• _Data for the task_:

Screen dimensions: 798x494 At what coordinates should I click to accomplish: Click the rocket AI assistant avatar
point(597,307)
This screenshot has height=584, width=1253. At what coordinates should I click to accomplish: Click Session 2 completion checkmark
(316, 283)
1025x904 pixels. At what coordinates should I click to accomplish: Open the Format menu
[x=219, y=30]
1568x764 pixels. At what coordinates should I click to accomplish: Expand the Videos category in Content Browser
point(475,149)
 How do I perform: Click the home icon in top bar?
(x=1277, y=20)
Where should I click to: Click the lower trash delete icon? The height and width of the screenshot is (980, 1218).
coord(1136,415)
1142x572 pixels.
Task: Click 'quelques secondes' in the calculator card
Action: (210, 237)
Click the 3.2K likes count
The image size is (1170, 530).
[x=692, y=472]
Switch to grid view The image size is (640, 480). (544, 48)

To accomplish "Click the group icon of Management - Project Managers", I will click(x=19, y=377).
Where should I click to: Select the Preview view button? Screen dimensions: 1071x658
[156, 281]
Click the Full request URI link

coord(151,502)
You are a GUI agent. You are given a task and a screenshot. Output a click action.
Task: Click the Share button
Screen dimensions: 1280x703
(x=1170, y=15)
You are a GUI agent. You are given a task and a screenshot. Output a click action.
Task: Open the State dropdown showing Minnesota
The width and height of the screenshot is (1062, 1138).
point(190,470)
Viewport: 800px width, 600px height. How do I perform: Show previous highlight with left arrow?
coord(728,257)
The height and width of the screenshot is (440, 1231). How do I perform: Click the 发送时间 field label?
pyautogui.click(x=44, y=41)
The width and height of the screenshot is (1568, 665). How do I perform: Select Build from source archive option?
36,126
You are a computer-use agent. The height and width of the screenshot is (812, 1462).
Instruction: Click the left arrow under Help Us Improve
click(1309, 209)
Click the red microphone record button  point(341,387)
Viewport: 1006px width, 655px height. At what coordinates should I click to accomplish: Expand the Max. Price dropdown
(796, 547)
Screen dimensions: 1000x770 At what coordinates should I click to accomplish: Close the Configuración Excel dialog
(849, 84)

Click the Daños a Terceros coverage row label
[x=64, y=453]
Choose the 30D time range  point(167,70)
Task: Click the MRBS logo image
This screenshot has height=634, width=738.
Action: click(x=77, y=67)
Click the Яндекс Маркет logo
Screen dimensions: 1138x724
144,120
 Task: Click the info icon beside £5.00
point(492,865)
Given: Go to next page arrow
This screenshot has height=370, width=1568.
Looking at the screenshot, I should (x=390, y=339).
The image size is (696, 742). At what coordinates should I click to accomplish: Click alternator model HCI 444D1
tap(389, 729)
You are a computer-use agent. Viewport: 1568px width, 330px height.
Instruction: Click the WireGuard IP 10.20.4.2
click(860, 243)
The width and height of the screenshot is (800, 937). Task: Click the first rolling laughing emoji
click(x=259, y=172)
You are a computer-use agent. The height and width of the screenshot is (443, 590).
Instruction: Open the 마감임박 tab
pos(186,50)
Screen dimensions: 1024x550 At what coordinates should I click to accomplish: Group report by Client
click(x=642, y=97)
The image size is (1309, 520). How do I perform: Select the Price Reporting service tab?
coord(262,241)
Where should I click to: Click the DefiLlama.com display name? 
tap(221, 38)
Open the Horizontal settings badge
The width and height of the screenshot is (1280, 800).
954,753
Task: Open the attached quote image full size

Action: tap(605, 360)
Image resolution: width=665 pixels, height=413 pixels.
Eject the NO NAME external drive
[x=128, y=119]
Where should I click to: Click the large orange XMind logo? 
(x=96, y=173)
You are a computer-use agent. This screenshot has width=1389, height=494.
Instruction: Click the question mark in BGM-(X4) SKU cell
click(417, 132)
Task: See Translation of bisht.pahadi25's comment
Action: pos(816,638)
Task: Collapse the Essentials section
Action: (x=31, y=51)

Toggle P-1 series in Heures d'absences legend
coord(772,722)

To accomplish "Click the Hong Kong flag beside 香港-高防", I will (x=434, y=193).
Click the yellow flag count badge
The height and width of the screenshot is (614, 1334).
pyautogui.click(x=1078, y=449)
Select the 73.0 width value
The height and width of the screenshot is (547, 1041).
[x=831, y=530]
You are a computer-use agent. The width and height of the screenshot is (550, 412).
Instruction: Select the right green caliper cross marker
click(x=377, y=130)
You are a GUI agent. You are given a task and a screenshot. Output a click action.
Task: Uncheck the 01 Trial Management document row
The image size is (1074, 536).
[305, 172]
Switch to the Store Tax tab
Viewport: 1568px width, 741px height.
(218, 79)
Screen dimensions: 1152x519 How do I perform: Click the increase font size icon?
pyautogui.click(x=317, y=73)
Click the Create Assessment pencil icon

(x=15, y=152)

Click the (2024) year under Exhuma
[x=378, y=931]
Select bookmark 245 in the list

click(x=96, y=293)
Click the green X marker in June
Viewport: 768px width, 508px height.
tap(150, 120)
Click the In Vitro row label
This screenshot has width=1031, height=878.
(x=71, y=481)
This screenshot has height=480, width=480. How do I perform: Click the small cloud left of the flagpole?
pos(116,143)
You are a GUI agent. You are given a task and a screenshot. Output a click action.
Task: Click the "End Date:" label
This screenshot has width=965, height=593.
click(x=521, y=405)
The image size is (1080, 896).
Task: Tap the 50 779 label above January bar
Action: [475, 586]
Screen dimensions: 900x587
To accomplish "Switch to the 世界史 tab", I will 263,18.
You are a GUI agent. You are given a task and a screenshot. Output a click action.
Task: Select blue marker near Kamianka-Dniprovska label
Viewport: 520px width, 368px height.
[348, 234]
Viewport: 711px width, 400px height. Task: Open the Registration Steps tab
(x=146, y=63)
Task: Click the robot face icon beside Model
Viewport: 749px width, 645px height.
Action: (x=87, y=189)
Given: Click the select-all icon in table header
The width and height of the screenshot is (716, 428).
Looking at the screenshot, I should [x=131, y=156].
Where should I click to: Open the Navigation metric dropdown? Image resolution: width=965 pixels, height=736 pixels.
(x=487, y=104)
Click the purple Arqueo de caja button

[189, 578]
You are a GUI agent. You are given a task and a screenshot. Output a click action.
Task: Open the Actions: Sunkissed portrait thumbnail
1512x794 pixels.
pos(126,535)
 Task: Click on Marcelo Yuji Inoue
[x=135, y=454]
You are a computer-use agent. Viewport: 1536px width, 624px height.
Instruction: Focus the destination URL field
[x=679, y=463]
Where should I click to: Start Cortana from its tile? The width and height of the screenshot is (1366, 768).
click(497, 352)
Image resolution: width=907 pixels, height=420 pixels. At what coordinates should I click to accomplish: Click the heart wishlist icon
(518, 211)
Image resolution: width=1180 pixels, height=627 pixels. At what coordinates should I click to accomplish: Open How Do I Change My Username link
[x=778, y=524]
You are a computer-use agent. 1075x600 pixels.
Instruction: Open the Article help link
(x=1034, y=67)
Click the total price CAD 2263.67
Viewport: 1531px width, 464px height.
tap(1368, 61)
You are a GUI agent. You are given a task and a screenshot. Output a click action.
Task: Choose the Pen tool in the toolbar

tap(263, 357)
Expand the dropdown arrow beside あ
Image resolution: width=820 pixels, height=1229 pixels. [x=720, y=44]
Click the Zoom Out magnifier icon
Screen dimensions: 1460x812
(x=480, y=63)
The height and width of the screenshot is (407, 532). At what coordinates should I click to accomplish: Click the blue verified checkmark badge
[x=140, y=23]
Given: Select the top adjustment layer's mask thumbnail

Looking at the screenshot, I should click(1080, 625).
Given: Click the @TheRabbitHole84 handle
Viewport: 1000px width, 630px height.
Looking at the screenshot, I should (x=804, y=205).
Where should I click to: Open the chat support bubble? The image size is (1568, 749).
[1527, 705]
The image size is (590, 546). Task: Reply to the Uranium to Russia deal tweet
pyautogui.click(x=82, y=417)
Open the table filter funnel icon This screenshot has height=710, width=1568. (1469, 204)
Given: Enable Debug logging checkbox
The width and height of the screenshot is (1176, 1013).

• _What is being asked_:
Show the lines of the records above that mention "Management".

• _Exercise response_:
To accomplish "Click the group icon of Management - Project Managers", I will click(x=19, y=377).
Task: Uncheck the 01 Trial Management document row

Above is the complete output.